6. CONSIDER ALL CASES based on discriminant value

Case 1: \(\Delta = 0\) (one repeated root)

• \(4m - 148 = 0 \Rightarrow m = 37\)
• Root: \(t = 2/2 = 1 \geq 0\) ✓
• This gives exactly one solution ✓

Case 2: \(\Delta \gt 0\) (two distinct real roots)

• \(m \gt 37\)
• Product of roots = \(38 - m\), Sum of roots = \(2\)
• If \(m \gt 38\): product \(\lt 0\), so one positive and one negative root ⟹ exactly one valid \(t\)
• If \(37 \lt m \lt 38\): product \(\gt 0\) and sum \(\gt 0\) ⟹ both roots positive ⟹ two solutions ✗

Case 3: \(\Delta \lt 0\) (no real roots)

• \(m \lt 37\): No solutions ✗

7. APPLY CONSTRAINTS to find valid m values

• Exactly one solution occurs when: \(m = 37\) or \(m \gt 38\)
• Minimum value: \(m = 37\)
• Therefore: \(3m = 3(37) = 111\)

Answer: 111

Why Students Usually Falter on This Problem

Most Common Error Path:

Poor INFER reasoning: Students often try to solve the original equation directly by squaring both sides immediately, without recognizing that this approach makes the case analysis much more complicated because they don't establish the connection between having exactly one solution in \(x\) and having exactly one non-negative solution in \(t\).

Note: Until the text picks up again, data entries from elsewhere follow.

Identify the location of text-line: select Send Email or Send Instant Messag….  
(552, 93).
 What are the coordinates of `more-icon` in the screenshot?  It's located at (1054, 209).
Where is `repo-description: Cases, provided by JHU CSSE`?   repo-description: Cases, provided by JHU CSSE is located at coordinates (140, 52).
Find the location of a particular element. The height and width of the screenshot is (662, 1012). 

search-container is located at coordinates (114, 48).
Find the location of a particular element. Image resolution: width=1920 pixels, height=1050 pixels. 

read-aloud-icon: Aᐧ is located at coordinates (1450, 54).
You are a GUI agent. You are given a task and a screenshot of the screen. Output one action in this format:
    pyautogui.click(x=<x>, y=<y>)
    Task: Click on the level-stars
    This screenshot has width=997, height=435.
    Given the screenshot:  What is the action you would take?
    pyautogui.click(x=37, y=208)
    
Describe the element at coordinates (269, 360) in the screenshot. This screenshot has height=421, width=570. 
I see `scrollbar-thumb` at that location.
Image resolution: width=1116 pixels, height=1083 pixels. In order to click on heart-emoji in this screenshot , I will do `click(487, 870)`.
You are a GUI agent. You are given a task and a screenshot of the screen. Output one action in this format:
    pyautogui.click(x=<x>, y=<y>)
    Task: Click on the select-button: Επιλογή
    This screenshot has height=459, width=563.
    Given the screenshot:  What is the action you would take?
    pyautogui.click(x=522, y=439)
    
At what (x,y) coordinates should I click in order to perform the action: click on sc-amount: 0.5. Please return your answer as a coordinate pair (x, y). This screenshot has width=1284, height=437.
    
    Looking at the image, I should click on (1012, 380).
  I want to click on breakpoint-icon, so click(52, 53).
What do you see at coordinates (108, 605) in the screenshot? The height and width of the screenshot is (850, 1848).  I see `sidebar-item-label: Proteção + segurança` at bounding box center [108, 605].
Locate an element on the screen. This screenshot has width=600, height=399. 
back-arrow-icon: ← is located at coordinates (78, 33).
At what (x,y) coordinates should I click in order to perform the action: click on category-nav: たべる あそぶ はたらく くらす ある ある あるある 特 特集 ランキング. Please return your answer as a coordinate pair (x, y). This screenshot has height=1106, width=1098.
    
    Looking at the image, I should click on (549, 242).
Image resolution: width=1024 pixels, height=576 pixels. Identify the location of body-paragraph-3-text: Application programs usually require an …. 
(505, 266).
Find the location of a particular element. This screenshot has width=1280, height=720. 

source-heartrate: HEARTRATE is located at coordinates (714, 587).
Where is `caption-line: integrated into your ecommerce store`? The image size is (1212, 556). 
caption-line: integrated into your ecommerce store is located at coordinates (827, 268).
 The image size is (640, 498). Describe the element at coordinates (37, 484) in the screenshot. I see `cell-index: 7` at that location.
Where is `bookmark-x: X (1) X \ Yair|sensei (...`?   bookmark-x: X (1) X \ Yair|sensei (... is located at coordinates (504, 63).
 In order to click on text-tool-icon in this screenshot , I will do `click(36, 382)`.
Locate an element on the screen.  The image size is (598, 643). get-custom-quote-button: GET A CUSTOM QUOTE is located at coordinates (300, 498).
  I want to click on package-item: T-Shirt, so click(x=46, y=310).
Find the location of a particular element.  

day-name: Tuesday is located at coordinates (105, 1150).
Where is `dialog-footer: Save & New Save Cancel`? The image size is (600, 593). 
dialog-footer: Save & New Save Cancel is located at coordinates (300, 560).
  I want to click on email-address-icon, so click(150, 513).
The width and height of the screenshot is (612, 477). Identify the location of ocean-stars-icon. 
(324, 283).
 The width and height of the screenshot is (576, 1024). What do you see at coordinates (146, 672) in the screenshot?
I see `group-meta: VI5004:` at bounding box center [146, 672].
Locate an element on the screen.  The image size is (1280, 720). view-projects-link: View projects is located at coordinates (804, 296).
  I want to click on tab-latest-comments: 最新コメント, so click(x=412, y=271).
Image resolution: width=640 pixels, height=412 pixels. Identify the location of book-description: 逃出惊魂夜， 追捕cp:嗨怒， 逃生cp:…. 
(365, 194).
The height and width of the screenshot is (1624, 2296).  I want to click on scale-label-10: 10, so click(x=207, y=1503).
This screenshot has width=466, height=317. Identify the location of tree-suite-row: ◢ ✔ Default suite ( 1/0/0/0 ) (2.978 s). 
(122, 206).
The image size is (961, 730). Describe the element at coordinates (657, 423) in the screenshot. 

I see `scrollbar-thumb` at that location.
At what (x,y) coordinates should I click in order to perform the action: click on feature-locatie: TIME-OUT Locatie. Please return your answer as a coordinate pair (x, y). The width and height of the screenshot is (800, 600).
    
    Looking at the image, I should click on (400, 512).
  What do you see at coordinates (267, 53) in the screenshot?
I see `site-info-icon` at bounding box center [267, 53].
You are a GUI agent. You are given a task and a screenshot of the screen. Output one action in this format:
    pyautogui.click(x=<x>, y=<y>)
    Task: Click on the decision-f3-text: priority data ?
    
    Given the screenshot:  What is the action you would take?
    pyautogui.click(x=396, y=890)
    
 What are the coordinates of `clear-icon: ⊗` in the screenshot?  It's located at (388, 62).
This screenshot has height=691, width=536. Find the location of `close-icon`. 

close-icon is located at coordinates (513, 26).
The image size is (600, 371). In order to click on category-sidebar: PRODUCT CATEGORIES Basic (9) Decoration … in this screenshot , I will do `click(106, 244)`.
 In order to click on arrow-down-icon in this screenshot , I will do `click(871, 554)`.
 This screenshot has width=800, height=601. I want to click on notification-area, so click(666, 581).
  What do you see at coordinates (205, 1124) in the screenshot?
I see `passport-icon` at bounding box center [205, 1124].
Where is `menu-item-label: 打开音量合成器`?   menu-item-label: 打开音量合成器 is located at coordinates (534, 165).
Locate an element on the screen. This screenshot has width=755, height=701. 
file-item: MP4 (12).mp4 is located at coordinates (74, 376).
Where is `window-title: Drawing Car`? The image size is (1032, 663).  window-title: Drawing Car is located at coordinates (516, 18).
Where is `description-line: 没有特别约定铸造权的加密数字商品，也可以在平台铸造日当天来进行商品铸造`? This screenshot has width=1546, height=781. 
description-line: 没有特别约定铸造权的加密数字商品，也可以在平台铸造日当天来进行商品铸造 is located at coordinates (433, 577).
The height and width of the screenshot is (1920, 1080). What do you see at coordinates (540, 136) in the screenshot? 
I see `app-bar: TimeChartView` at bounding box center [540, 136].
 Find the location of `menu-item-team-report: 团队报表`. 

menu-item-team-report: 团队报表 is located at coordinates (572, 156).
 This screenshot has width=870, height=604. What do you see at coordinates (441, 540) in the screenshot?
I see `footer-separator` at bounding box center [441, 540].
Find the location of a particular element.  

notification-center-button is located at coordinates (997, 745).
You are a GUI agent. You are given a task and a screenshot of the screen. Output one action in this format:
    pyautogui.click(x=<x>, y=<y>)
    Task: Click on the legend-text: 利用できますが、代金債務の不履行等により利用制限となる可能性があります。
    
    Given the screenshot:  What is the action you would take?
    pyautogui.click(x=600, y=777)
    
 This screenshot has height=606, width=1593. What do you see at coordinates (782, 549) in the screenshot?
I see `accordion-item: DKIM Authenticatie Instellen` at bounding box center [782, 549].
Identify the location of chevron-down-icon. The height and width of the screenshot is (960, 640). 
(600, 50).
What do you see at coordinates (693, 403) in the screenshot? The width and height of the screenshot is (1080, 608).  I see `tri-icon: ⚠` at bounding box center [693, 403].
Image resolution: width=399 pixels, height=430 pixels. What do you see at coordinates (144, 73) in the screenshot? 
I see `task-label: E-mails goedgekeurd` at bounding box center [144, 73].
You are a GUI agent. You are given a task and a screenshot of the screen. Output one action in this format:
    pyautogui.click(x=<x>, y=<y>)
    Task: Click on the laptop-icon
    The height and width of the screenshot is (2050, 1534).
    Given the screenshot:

Without the strategic substitution, they get bogged down trying to analyze when \(x^2 - 36x + (361 - m) = 0\) has exactly one solution satisfying both \(x \leq 19\) and \(x \leq m/2\), which involves much more complex constraint checking. This leads to confusion and incomplete analysis, causing students to guess or select an incorrect value.

Second Most Common Error:

Inadequate CONSIDER ALL CASES execution: Students may correctly set up the discriminant analysis but fail to properly analyze the sub-cases when \(\Delta \gt 0\). They might conclude that \(m \gt 37\) always works without recognizing that when \(37 \lt m \lt 38\), both quadratic roots are positive, giving two solutions instead of the required one.

This incomplete case analysis leads them to conclude that any \(m \gt 37\) works, giving a minimum of \(3m\) approaching 111 from above, causing confusion about the final answer.

The Bottom Line:

This problem challenges students to see that a clever substitution transforms a complex constraint problem into a more manageable discriminant analysis, requiring systematic case-by-case reasoning about when exactly one non-negative root exists.